= Slang dictionary =

Reference book

A slang dictionary is a reference book containing an alphabetical list of slang, which is vernacular vocabulary not generally acceptable in formal usage,
usually including information given for each word, including meaning, pronunciation, and etymology. It can provide definitions on a range of slang from more mundane terms (like "rain check" or "bob and weave") to obscure sexual practices. Such works also can include words and phrases arising from different dialects and argots, which may or may not have passed into more common usage.

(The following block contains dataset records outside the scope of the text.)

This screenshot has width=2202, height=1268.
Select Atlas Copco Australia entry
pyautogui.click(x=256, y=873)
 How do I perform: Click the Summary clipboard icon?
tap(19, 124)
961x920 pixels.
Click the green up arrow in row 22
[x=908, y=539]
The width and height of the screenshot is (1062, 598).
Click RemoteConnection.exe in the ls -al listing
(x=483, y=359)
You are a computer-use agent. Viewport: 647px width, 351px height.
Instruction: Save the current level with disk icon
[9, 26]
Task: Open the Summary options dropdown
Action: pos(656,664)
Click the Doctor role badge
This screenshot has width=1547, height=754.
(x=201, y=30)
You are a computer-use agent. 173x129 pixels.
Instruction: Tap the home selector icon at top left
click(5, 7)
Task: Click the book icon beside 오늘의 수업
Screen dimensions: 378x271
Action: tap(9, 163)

They can also track the changing meaning of the terms over time and space, as they migrate and mutate.

== Famous slang dictionaries ==

===17th and 18th centuries===
Slang dictionaries have been around for hundreds of years.

The Canting Academy, or Devil's Cabinet Opened was a 17th-century slang dictionary, written in 1673 by Richard Head, that looked to define thieves' cant.

A New Dictionary of the Terms Ancient and Modern of the Canting Crew, was first published c. 1698.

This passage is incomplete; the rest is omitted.